Do we even care about these women, these mothers and their disappeared children?
Certainly. That's why some of us want legal protection for the unborn and for their mothers. Right?
In order for laws to endure in a stable manner, however, they need at least a chance of taking root in a society. What would have to change about the way we live in order for this to be possible?
I do not think that legal protection of the unborn (and the equity and compassion their mothers need) can be a lasting achievement for this society unless we all change our way of viewing our own lives and our relationships with persons, as well as our assessment of the relative purposes of material things, and our appreciation for the common good of our society.
The "normalization" of abortion has been a monstrous catastrophe. Let us remember, every abortion kills an innocent and defenseless human being made in the image of God. Presently, the "first world" is virtually unanimous in proclaiming that the freedom to choose abortion is a basic human right. Today we remember with great sorrow the role the USA has played in helping to spread this delusion.
We pray and do penance for all these things, and for our own complicity in this ugly culture of death.
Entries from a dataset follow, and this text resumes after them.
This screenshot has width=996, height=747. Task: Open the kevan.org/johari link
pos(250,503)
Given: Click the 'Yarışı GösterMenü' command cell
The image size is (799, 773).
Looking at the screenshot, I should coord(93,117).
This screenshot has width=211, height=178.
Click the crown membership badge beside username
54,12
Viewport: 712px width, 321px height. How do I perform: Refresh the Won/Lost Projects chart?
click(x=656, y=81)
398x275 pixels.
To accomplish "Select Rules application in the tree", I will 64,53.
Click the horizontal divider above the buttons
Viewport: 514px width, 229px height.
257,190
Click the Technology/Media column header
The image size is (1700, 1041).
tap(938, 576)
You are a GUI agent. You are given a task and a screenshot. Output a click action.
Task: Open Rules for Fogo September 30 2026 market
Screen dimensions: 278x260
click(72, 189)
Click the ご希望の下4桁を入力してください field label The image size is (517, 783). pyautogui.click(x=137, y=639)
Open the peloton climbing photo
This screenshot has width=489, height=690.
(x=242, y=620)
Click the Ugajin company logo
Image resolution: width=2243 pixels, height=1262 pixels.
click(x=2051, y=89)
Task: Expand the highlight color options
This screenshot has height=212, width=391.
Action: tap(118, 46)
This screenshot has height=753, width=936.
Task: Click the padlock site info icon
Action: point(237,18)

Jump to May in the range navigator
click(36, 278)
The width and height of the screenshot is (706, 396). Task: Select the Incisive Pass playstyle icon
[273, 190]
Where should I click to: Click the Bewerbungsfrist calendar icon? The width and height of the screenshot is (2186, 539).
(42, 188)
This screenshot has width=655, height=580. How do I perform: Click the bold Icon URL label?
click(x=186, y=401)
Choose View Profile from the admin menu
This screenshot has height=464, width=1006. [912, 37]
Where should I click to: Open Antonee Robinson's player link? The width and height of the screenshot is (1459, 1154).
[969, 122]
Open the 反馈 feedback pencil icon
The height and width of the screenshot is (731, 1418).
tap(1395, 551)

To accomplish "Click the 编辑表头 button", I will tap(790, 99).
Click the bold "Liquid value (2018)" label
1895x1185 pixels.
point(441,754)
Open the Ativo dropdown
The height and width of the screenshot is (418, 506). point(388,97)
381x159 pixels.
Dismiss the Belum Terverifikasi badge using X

Legal abortion has been a catalyst in the proliferation and expansion of the death culture, but it also emerged from a long existing and broader malaise and continues as a brutal symptomatic expression of a violent society in which we all participate, dragging one another down in various ways, making war against one another in deeds, in speech, in the thoughts of our hearts. This is no way to foster a culture of life.
Reform always begins with myself. I need to change, to be converted, to see reality and respond more truly in the way I live my life. I am a selfish, sinful man. Lord, have mercy on me.